Spin-orbit coupling measurement by the scanning gate microscopy

TL;DR

This paper introduces a method using scanning gate microscopy to extract the Fermi surface and measure the Rashba spin-orbit coupling in a two-dimensional electron gas by analyzing conductance interference patterns.

Contribution

A novel procedure is proposed for extracting the Fermi surface and spin-orbit coupling constant from conductance maps in 2D electron gases with Rashba coupling.

Findings

Characteristic beating patterns in conductance maps reveal spin precession.

Fourier analysis of interference fringes allows extraction of the Fermi surface structure.

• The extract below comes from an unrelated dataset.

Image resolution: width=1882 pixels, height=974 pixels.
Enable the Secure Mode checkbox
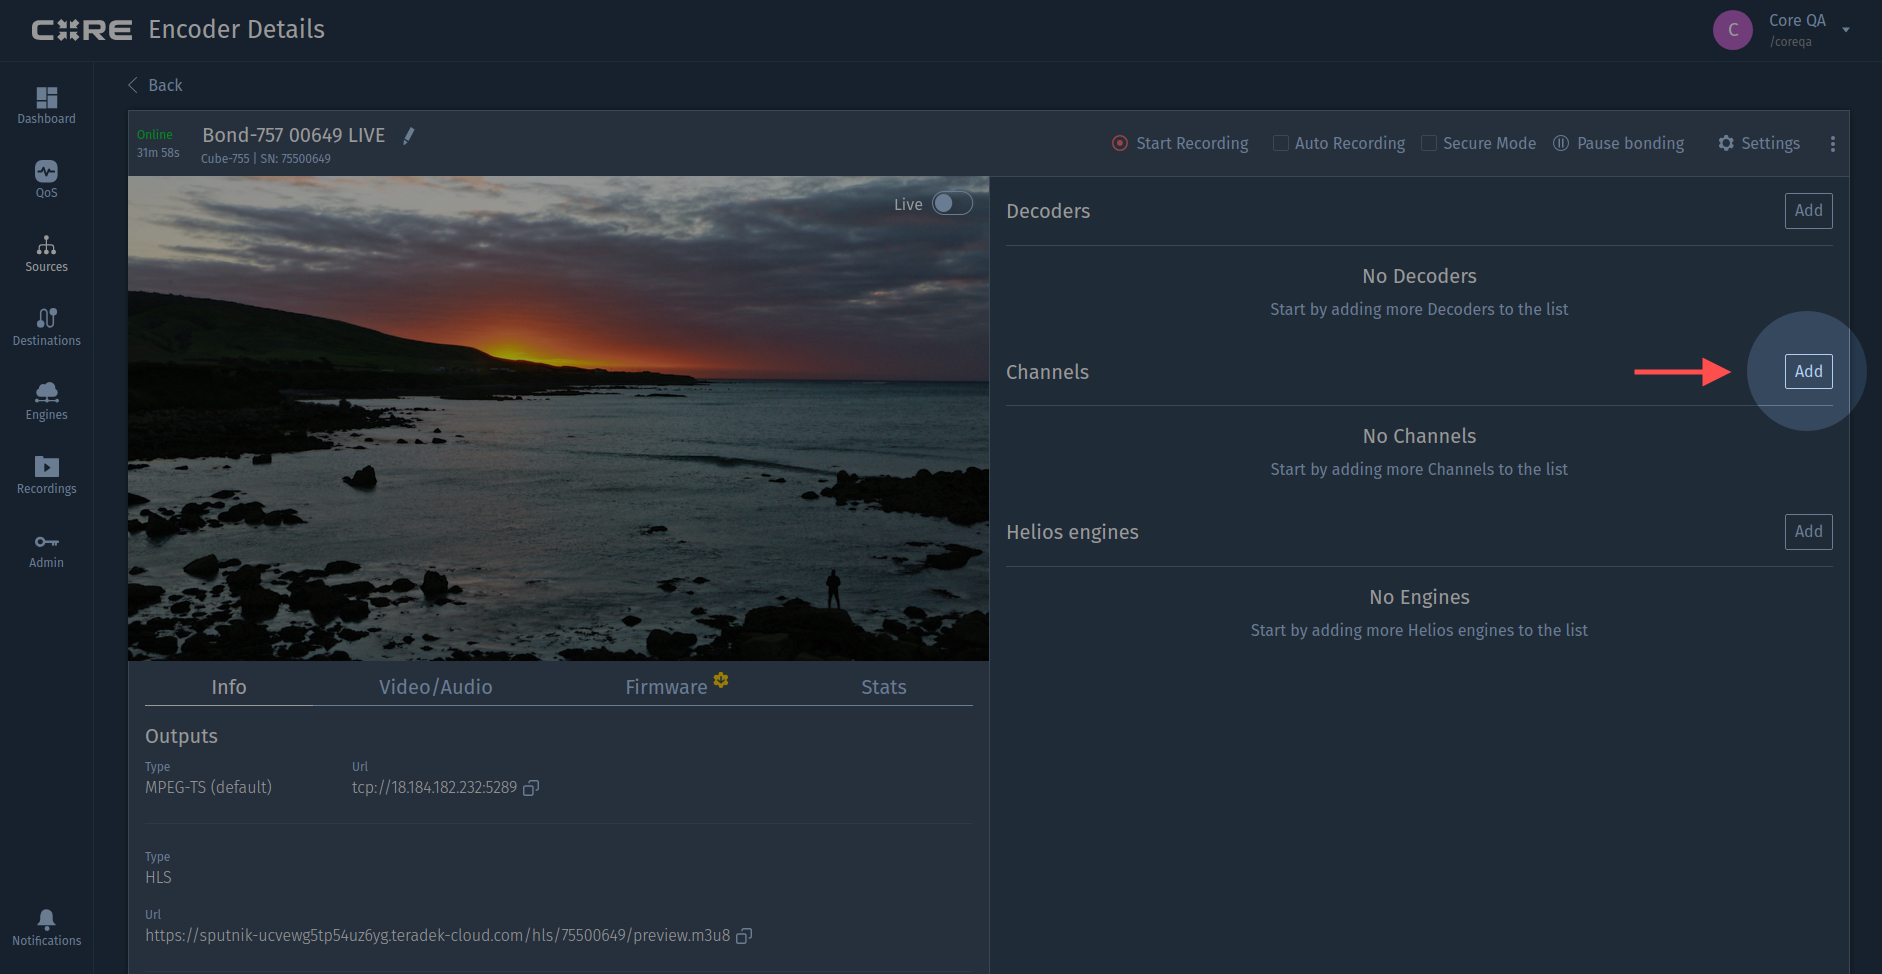pos(1429,143)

A simple analytical model fits experimental data to determine the spin-orbit coupling constant.

Abstract

We propose a procedure for extraction of the Fermi surface for a two-dimensional electron gas with a strong Rashba spin-orbit coupling from conductance microscopy. Due to the interplay between the effective spin-orbit magnetic field and the external one within the plane of confinement, the backscattering induced by a charged tip of an atomic force microscope located above the sample, leads to the spin precession, and thus to the spin mixing of the incident and reflected modes. This mixing leads to a characteristic angle-dependent beating pattern visible in the conductance maps. We show that the structure of the Fermi level, bearing signatures of the spin-orbit coupling, can be extracted from the Fourier transform of the interference fringes in the conductance maps as a function of the magnetic field direction. We propose a simple analytical model which can be used to fit the experimental data in order to obtain the spin-orbit coupling constant.